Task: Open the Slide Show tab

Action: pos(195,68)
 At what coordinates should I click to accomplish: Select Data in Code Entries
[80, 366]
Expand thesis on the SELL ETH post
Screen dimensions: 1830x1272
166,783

——————

• Problem description: Every entry is to be restated word for word, with nothing dropped.

• Exercise solution:
Task: Open the Slide Show tab

Action: pos(195,68)
 At what coordinates should I click to accomplish: Select Data in Code Entries
[80, 366]
Expand thesis on the SELL ETH post
Screen dimensions: 1830x1272
166,783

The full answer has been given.